**Directions:**
Give back the records in their entirety, exactly.

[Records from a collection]
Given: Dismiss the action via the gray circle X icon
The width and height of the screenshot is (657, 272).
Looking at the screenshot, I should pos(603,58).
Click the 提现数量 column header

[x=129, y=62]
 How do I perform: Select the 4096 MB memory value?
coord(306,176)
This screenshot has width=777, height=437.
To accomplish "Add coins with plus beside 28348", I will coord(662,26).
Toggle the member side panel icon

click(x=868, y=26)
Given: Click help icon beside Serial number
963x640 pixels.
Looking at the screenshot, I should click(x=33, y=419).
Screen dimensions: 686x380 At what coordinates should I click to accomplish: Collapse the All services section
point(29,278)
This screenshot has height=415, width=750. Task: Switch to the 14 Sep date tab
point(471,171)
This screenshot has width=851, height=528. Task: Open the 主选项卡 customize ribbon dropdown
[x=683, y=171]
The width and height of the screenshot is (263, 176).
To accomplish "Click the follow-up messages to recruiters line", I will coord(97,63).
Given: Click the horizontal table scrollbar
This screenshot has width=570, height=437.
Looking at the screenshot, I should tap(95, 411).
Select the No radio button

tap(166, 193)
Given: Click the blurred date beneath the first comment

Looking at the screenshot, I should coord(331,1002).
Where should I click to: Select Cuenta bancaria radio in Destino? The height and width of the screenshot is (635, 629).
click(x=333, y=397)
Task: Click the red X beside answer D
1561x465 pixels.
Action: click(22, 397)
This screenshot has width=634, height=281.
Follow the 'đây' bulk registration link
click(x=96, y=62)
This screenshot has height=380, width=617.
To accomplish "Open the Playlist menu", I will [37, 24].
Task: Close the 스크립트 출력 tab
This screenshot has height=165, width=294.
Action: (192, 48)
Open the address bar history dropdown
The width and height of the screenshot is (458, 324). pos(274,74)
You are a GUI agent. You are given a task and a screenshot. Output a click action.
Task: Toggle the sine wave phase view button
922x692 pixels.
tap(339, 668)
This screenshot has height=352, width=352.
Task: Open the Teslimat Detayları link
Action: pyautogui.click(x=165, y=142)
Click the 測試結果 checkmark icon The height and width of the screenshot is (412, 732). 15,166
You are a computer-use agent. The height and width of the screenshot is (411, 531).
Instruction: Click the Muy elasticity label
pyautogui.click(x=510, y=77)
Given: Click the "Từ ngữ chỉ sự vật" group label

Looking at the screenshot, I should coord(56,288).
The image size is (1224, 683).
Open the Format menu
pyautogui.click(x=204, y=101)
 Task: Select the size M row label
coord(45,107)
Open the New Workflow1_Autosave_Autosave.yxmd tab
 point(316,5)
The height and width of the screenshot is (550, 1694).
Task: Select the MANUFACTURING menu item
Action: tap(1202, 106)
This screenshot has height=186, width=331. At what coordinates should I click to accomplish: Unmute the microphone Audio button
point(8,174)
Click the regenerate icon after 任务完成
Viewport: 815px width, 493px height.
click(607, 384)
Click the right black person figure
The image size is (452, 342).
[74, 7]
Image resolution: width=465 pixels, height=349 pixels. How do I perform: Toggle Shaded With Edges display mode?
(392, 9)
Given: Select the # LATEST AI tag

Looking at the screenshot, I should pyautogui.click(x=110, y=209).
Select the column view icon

**Response area:**
Given: Dismiss the action via the gray circle X icon
The width and height of the screenshot is (657, 272).
Looking at the screenshot, I should pos(603,58).
Click the 提现数量 column header

[x=129, y=62]
 How do I perform: Select the 4096 MB memory value?
coord(306,176)
This screenshot has width=777, height=437.
To accomplish "Add coins with plus beside 28348", I will coord(662,26).
Toggle the member side panel icon

click(x=868, y=26)
Given: Click help icon beside Serial number
963x640 pixels.
Looking at the screenshot, I should click(x=33, y=419).
Screen dimensions: 686x380 At what coordinates should I click to accomplish: Collapse the All services section
point(29,278)
This screenshot has height=415, width=750. Task: Switch to the 14 Sep date tab
point(471,171)
This screenshot has width=851, height=528. Task: Open the 主选项卡 customize ribbon dropdown
[x=683, y=171]
The width and height of the screenshot is (263, 176).
To accomplish "Click the follow-up messages to recruiters line", I will coord(97,63).
Given: Click the horizontal table scrollbar
This screenshot has width=570, height=437.
Looking at the screenshot, I should tap(95, 411).
Select the No radio button

tap(166, 193)
Given: Click the blurred date beneath the first comment

Looking at the screenshot, I should coord(331,1002).
Where should I click to: Select Cuenta bancaria radio in Destino? The height and width of the screenshot is (635, 629).
click(x=333, y=397)
Task: Click the red X beside answer D
1561x465 pixels.
Action: click(22, 397)
This screenshot has width=634, height=281.
Follow the 'đây' bulk registration link
click(x=96, y=62)
This screenshot has height=380, width=617.
To accomplish "Open the Playlist menu", I will [37, 24].
Task: Close the 스크립트 출력 tab
This screenshot has height=165, width=294.
Action: (192, 48)
Open the address bar history dropdown
The width and height of the screenshot is (458, 324). pos(274,74)
You are a GUI agent. You are given a task and a screenshot. Output a click action.
Task: Toggle the sine wave phase view button
922x692 pixels.
tap(339, 668)
This screenshot has height=352, width=352.
Task: Open the Teslimat Detayları link
Action: pyautogui.click(x=165, y=142)
Click the 測試結果 checkmark icon The height and width of the screenshot is (412, 732). 15,166
You are a computer-use agent. The height and width of the screenshot is (411, 531).
Instruction: Click the Muy elasticity label
pyautogui.click(x=510, y=77)
Given: Click the "Từ ngữ chỉ sự vật" group label

Looking at the screenshot, I should coord(56,288).
The image size is (1224, 683).
Open the Format menu
pyautogui.click(x=204, y=101)
 Task: Select the size M row label
coord(45,107)
Open the New Workflow1_Autosave_Autosave.yxmd tab
 point(316,5)
The height and width of the screenshot is (550, 1694).
Task: Select the MANUFACTURING menu item
Action: tap(1202, 106)
This screenshot has height=186, width=331. At what coordinates should I click to accomplish: Unmute the microphone Audio button
point(8,174)
Click the regenerate icon after 任务完成
Viewport: 815px width, 493px height.
click(607, 384)
Click the right black person figure
The image size is (452, 342).
[74, 7]
Image resolution: width=465 pixels, height=349 pixels. How do I perform: Toggle Shaded With Edges display mode?
(392, 9)
Given: Select the # LATEST AI tag

Looking at the screenshot, I should pyautogui.click(x=110, y=209).
Select the column view icon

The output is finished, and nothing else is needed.